I would never want to return to Sweden. I'd leave my old life all behind me and only bring my belongings and my instructor certificate. Imagine all the gays there, all brimming hot and lovely personalities. Just gotta pick one!

I'd get to attend the filmings for the BODYCOMBAT DVDs, do so many things one can't do in Sweden, bathe in warm climate, explore the wonderful environment of New Zealand, see kangaroos (if I went to Australia), find new friends (Although I doubt they could ever beat my current friends) and so much more. I'd be preening in paradise.

Please...

Scarred

Woohoo, my first BODYCOMBAT scar! I lost control of my thumb during the Muay Thai today and scratched (or "clawed", after all we're talking BODYCOMBAT here!) my forehead so there's a slight mark there and it started bleeding a little bit. :D

Luckily I wasn't in class, I was down at the gym doing it for myself.

Tuesday 29 January 2008

Queer

Today is a good day. There was a man at our school today, called Claes Schmidt who goes under the alias of Sara Lund too, cause he's a transvestite! He had a 2 hour long lecture about prejudices, norms and how we love to define each other by gender and some other stuff in relation to this. It was VERY interesting and I learned a lot and it also made me think a step further about the world. He was really funny, too, which made him even greater! Big thumbs up for this dude!

Monday 28 January 2008

Decadence

There's something building up inside of me, wanting to rip out. I've just had so much hate for so many things today - not even the BODYCOMBAT class was devoid of annoyance because the instructor did a couple of irritating things. I know I probably sound childish and silly when I keep talking about my problems and my "emoish" hate for the world around me but I am truly serious - I don't find much joy lately. It's not a "I want to kill cut myself/commit suicide"-thing, it's a cynical view of a world that once meant a lot to me. I have simply become weary of so much due to the recent realizations. My friends are the only ones that seem to shed a light as of late.

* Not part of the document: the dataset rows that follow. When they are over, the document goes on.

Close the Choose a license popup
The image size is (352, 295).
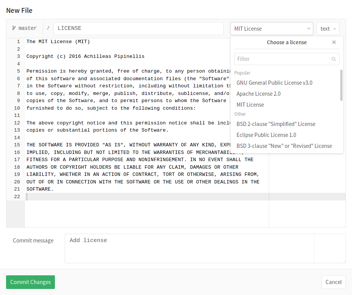(x=334, y=42)
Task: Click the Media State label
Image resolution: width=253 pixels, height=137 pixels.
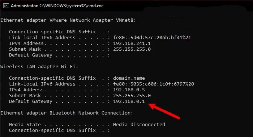Action: [x=25, y=125]
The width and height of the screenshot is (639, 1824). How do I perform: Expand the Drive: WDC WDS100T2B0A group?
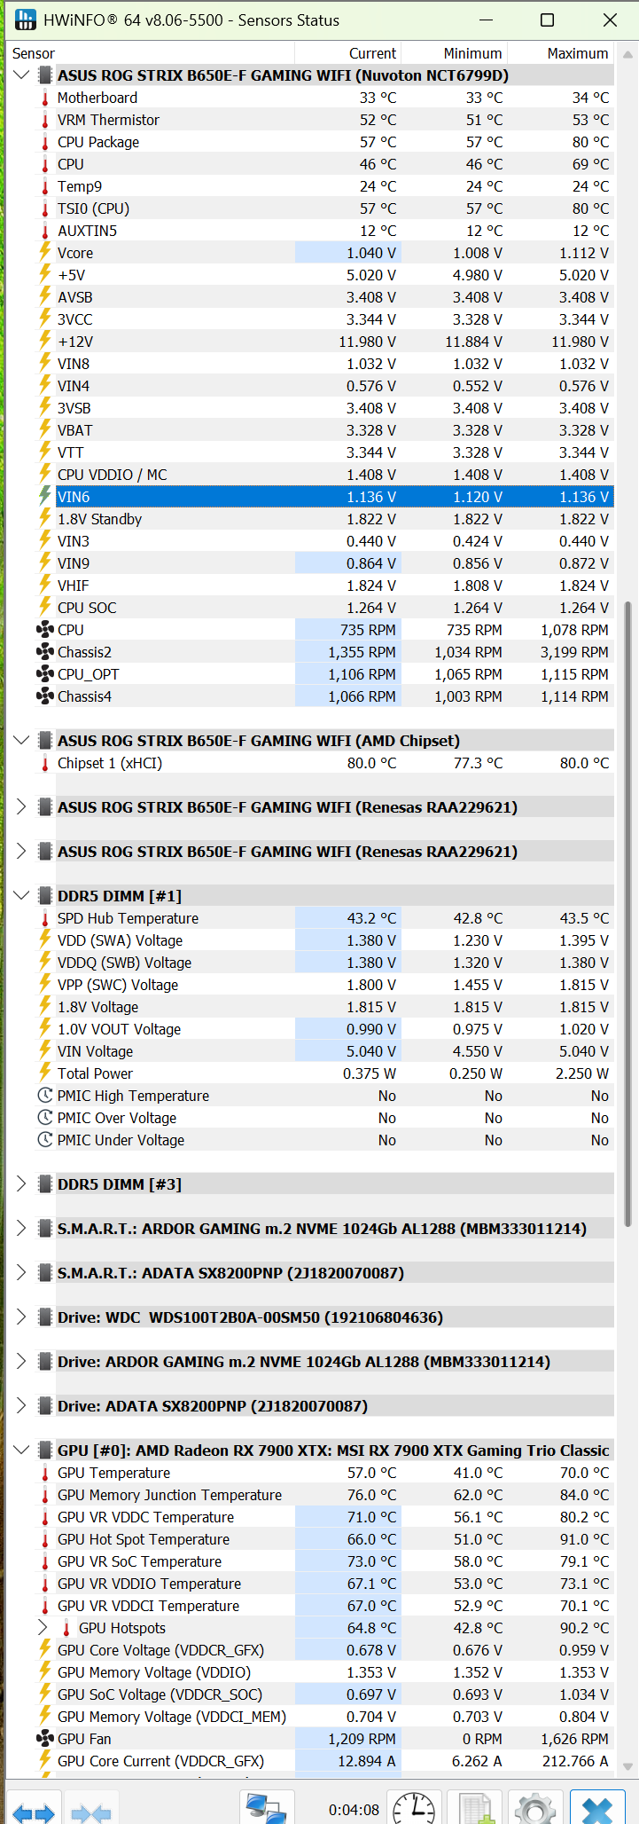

I have to accept these realizations. I am not boyfriend-material because I'm simply one of a kind - and yes, that is a good thing if only other people would like the way I am. I need to stop being so friendly, humorous and witty because I gain nothing but disappointment in return. You know what they say - strong personality equals bad appearance, weak personality equals attractive appearance. I am of the strong personality so I don't get as many chances to prove myself because this world, including me, is shallow. This is not a complaint about myself because I'd rather have a strong personality than to be incredibly stupid, it is a complaint about the shallowness pestering us. I am guilty of it, too, I know how hard it is not to judge by the looks when you come across a person over the internet.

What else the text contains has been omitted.